27歳女自分の気持ちに従って良かった

20代後半主婦です。
特に理由は無いけれど「なんだかこの人、嫌だな」という感覚を持ったことは誰しもあるかと思います。
私にも勿論ありました。

自分自身としては、普段から人のことをあれこれ考えたり、好きだ嫌いだと振り分けることはあまり無いタイプだと思っています。

でもこの時だけはどうしても嫌悪感を持ってしまっている自分がいました。

私が嫌悪感を抱いていた相手というのは、大学の頃の同じクラスの男の子です。

私の通っていた学部では、学籍番号や成績に関係なくランダムに振り分けられたクラスというものが存在しており、クラス単位での活動を求められる機会が多くありました。

様々な講義を共に受講したり、文化祭の出し物の準備に勤しんだりと、まさに「ザ・青春」というような活動を通して、入学して半年が経過する頃にはクラスの大半の子たちと打ち解けて話ができるほど仲良くなることができました。

クラスは40人ほどのメンバーで編成されていましたが、その中でもとりわけて目立つ人気者の男の子がいました。

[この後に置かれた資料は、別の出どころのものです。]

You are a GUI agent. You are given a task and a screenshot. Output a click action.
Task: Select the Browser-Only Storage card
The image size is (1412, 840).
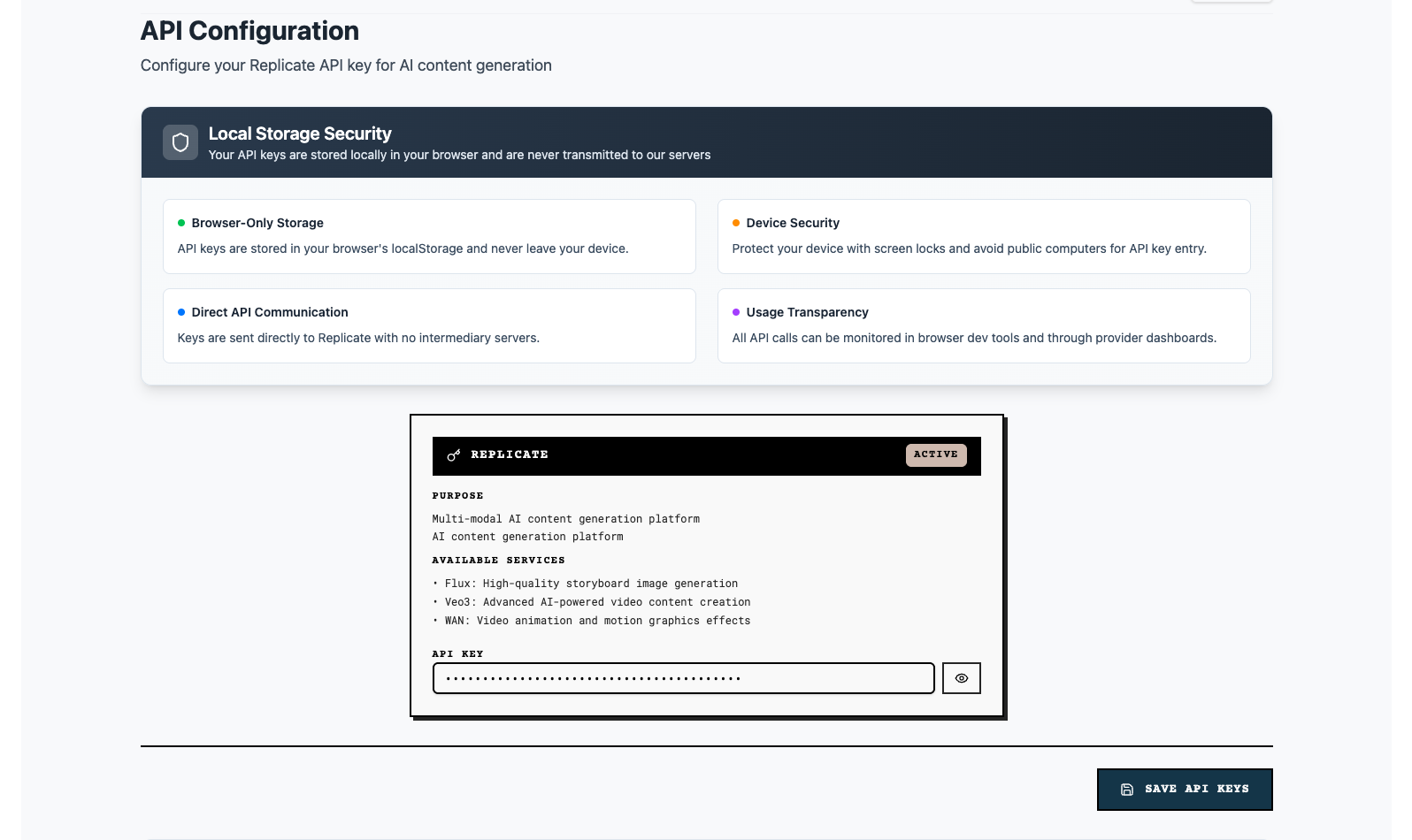tap(429, 236)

その男の子というのが私が嫌悪感を抱いていた子なのです。

彼は成績も優秀で、とにかく優しくて人当たりが良く、同学年の生徒は勿論、上級生や下級生、教授までもが彼に信頼を置いていることは一目瞭然。

みんながみんな揃って彼のことを大好きだと言っていました。

私は、そんな彼のことがどうしても好きになれませんでした。

とても苦しかったです。

どうしてみんなは好きなのに、私は好きになれないのか。

人望を集める彼に嫉妬しているのか?

はたまた自分でも気づかぬ内に心のどこかで彼に恋をしてしまっているのではないか?

みんなが好きというものに自分だけが異を唱えることでマウンティングしようとしているだけなのでは?

と色々考え悩んだこともありました。

当時の学生の間で流行っていたSNS上でも、彼と友人関係でないのは学部全体で私をいれても3名ほど。ちなみに私以外の2名は普段から学校に来ていない人達。
数百人の学部の生徒が彼といわゆる「友人」なのです。

そんな状況でも頑なに彼を避けてしまっていましたし、絶対に仲良くなりたくない、という気持ちは膨らむ一方。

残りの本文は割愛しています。